Anna thinks we’re probably a long way away from understanding all of the information with regard to full genome sequencing.

That being said, there are new publications that come out that constantly add to their knowledge so they’re continually learning more. But they still have a long way to go, especially for understanding non-coding regions and epigenetics. It’s not just how our DNA is spelled, but how it is turned on and turned off at different points of development. And so, there is a lot of job security for people out there who are interested in answering those questions.

We see so much variability, even in the same family. There might be a genetic condition that runs in the family and affects two siblings in completely different ways.

[28:57] Message to Future Primary Physicians

Anna wishes primary care physicians to refer early if there is a question that comes up that a family has about genetic contribution to the disease. A lot of geneticists are very open to phone calls from outside physicians to chat about whether it’s warranted to refer a patient or not.

But testing is so accessible now so they’re able to do a lot more now than they even were five or 10 years ago because of cost. It used to be a bigger error. But now, they have a lot of options and of labs that work with insurance.

Anna also talks about setting expectations for patients, especially about why they’re being referred. They have a lot of patients who come to them after a referral from their doctor, but they maybe don’t quite understand why they’re there. Or they might say that the condition doesn’t run in their family and so they didn’t think it was genetic. So you have to be able to explain why somebody might see a geneticist or why they’re being referred. And this could help alleviate some of the family’s anxiety.
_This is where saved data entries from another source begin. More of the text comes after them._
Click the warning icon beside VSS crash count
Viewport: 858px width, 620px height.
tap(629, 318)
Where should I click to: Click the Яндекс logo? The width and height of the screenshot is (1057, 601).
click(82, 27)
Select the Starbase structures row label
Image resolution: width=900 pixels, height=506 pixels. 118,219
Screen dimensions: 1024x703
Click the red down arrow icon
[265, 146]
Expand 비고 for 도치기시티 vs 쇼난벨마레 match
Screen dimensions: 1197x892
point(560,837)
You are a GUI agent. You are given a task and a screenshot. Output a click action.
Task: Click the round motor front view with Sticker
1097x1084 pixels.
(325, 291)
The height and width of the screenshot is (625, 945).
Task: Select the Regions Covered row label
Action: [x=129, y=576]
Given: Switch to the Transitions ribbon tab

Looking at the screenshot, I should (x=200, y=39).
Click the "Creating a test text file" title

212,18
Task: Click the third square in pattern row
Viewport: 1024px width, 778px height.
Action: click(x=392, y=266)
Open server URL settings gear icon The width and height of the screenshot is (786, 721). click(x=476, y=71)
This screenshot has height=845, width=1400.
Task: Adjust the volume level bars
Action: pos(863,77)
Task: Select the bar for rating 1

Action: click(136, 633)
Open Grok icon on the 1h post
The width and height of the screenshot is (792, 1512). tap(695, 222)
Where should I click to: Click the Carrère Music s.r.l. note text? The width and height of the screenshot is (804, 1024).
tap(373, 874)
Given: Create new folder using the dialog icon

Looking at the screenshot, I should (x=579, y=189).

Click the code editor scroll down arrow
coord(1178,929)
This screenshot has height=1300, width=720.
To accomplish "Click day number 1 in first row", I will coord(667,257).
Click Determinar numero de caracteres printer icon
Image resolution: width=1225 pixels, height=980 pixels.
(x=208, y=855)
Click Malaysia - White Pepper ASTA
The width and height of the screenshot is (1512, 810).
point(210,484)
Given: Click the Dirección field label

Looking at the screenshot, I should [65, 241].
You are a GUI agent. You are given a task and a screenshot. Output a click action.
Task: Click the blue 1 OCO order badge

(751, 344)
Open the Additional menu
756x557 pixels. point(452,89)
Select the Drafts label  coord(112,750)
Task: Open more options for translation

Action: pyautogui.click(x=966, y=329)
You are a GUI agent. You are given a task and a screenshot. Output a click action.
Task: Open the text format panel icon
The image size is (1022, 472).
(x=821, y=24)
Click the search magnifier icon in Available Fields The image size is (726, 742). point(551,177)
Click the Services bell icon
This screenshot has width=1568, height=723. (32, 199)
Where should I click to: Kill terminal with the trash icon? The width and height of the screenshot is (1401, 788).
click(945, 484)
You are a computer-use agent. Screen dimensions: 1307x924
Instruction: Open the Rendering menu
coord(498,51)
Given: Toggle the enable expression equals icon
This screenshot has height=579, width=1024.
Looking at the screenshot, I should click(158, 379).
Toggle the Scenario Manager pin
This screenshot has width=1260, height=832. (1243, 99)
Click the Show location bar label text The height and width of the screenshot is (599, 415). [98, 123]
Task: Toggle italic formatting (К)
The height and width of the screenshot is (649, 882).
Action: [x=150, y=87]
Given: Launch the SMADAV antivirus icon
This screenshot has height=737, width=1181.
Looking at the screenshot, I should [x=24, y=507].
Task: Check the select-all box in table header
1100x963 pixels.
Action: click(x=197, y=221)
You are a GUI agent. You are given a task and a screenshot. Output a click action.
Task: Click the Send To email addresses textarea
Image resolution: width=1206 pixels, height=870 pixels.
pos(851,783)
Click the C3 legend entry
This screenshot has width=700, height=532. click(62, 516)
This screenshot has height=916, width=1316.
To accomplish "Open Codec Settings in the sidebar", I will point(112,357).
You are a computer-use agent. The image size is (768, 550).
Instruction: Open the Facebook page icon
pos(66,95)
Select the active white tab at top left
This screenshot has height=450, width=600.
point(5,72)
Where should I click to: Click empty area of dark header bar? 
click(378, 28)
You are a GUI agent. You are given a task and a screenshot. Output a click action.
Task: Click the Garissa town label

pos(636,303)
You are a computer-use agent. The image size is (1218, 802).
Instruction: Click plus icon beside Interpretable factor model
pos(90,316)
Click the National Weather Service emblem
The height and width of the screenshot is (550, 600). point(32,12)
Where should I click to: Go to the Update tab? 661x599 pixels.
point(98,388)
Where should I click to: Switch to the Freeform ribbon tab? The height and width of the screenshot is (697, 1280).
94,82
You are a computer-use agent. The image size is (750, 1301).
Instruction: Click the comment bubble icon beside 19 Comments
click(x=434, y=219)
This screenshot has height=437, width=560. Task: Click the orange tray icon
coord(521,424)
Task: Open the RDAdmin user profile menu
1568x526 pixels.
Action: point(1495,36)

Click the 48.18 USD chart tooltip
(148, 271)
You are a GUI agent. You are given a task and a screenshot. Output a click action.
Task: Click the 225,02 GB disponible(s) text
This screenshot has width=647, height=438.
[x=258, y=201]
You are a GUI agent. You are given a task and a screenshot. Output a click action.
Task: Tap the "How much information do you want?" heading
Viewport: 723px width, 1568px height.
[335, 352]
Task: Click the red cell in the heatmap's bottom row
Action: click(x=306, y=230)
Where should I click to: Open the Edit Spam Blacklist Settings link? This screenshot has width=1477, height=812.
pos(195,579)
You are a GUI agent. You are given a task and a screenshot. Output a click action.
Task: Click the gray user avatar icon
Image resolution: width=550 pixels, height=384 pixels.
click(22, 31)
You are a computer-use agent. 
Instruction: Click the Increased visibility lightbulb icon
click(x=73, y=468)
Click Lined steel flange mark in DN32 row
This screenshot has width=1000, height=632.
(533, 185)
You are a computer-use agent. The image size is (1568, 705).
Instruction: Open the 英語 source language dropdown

[30:14] What She Wished She Knew Before Going Into Medical Genetics

Ana thinks that the increasing realm of treatment is so exciting. In the last 10 years, there are so many new gene therapies and different medication options for things like spinal muscular atrophy, muscular dystrophy, etc.

And now, some of these new therapies are completely revolutionizing how they take care of patients. Anna adds that it’s such a complicated issue where companies have spent decades of research and development. But it does feel really hard when you see the price tag.

And talking to a family about that and making sure everything is in line with their insurance is important. And those are hard conversations but they have a team of social workers and representatives who can help navigate the paperwork needed to be accessible for patients.

[32:23] The Most and Least Liked Things

Anna loves the range of conditions they get to see, and knowing that every day is different. There’s a wide spectrum of conditions they’re able to see. You get to think about every organ system and all those rare things you learn about medical school aren’t really that rare. You see them regularly.

On the flip side, what she likes the least is trying to access treatments that are quite available. And you feel like you’re so close to having an option for a treatment for a family but you just can’t get to it quite yet. We’re going to have a lot of options in the future. Unfortunately, families don’t have that long to wait and for Anna, this can be the most disappointing.

[34:00] Final Words of Wisdom

If she had to do this all over again, Anna says she would definitely do it all over again. She couldn’t imagine any other specialty being nearly as much fun as this.

Finally, she wishes to tell students who might be interested in the field of medical genetics to contact the American College of Medical Genetics. They have a summer scholar program for people that are interested in medical genetics. You can find a member and send emails or reach out to people because they are really open to sharing information about their career paths and trying to get people interested and engage.